UAW President Shawn Fain responded to President Joe Biden’s opposition to a possible strike against Detroit automakers in an interview on MSNBC’s Morning Joe. Fain stressed that the union’s aim is to reach an agreement with the automakers and that it does not intend to delay negotiations until the last minute. Around 150,000 workers in the auto industry are expected to have their contracts expire on September 14 and the union expects a solution by that date. However, Fain stated that action will be taken, implying the possibility of a strike if no agreement is reached within that timeframe.
As for the union’s approval of Biden’s 2020 presidential nomination, Fain noted that the decision will be made when members and leadership feel the timing is right. The union has concerns about the auto industry’s transition to electric vehicles, particularly over job security, pay and organisation. Fain stressed that permits are earned, not given voluntarily, and there is still work to be done to address these concerns.
Regarding the transition to electric vehicles, Fain acknowledged Biden’s intent to create well-paying union jobs, but also expressed the need for a just transition that does not result in slow wage increases or a race to the bottom. He criticized former President Donald Trump’s 2016 campaign elections when he suggested moving jobs to places with lower wages. Fain made it clear that he doesn’t want a president like Trump.
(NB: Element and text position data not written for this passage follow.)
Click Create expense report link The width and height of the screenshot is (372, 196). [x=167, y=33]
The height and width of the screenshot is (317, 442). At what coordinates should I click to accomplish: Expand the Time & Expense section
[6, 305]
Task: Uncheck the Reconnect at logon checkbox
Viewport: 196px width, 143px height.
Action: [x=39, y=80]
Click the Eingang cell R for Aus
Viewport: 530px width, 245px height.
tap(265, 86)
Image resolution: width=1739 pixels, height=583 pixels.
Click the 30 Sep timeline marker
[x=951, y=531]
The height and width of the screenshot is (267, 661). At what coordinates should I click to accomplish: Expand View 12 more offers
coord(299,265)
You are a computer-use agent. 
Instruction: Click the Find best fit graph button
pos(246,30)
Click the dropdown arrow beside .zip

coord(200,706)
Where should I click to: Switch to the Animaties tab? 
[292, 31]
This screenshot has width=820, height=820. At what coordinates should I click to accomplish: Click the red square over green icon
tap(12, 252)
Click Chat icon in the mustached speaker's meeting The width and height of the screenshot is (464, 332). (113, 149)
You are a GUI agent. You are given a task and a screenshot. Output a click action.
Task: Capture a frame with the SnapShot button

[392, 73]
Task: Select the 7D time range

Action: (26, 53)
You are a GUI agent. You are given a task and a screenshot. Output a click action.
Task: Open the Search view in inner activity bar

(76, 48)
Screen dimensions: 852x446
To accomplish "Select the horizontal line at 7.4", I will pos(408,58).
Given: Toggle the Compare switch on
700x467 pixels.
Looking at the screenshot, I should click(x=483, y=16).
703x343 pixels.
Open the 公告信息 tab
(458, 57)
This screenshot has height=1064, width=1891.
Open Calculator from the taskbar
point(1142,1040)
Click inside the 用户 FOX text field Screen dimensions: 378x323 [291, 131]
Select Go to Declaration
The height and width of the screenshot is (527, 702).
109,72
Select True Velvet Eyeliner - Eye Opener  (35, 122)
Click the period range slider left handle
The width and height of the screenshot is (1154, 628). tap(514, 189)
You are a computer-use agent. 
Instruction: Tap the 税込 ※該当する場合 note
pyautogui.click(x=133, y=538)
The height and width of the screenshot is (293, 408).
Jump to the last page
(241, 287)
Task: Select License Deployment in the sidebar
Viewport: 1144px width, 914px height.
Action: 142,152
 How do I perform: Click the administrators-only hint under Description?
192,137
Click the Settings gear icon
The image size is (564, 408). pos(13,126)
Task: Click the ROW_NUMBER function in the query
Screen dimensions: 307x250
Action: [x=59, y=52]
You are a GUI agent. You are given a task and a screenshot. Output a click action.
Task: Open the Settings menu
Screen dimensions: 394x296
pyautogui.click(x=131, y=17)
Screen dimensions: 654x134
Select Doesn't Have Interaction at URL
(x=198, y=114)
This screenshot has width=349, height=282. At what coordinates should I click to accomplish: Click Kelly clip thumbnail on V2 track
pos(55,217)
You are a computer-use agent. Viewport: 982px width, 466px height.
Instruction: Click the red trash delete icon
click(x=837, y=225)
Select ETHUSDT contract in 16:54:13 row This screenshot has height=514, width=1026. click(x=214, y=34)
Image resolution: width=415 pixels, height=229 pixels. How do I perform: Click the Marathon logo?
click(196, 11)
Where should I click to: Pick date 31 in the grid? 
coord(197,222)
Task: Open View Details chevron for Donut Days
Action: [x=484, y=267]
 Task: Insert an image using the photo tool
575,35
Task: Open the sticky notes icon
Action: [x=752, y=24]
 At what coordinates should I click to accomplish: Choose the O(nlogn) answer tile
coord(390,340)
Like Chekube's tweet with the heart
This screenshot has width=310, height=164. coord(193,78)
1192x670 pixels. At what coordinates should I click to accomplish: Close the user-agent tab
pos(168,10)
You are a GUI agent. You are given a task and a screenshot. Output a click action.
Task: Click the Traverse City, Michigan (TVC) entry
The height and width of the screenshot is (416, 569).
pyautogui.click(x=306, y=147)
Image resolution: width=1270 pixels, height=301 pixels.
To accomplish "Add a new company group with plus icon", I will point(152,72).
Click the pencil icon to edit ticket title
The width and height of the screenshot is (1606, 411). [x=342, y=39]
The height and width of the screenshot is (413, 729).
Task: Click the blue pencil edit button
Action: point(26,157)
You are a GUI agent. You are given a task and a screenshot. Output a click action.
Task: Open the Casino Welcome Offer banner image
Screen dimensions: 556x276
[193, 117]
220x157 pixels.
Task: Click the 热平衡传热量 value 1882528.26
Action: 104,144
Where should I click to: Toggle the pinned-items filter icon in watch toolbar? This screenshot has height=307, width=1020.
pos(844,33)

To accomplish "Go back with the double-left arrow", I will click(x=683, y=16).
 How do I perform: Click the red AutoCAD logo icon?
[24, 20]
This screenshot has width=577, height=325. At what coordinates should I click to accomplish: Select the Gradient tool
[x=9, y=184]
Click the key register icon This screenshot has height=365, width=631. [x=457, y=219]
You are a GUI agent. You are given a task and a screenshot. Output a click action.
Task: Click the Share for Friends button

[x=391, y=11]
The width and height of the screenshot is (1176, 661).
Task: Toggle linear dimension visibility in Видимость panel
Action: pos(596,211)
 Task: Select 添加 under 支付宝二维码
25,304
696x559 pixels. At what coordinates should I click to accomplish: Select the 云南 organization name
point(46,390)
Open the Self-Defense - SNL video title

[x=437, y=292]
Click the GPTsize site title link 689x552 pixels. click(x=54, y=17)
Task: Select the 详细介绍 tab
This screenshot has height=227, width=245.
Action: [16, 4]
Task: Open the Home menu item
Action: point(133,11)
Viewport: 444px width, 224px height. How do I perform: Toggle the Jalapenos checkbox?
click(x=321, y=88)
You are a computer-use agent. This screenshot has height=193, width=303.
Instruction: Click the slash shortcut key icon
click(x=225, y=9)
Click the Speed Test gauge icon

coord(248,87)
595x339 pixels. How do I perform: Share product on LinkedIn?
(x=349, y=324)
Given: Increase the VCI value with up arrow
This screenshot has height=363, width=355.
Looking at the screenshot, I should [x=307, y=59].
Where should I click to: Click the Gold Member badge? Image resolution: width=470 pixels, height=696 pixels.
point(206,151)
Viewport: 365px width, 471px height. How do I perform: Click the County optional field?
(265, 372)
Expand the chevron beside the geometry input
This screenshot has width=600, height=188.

Fain also commented on Trump’s recent call for auto workers to stop paying their union dues, stating that Trump is part of the billionaire class and doesn’t really represent working-class people. He urged UAW members to take this into account when voting.
As negotiations continue, General Motors issued a statement saying it had moved into more detailed talks and offered wage increases over and above an earlier 2019 deal. However, Fain called GM’s offer offensive and unfair to the workers on the car. Stellantis, another major automaker, said talks with the UAW have been constructive and cooperative. Ford issued a press release saying that nearly 8,000 of its UAW-represented employees had ratified a new contract.
Overall, the UAW is seeking an agreement that addresses the concerns of auto workers and ensures a just transition to electric vehicles. They are committed to negotiations with the three Detroit automakers and stand ready to take action if needed.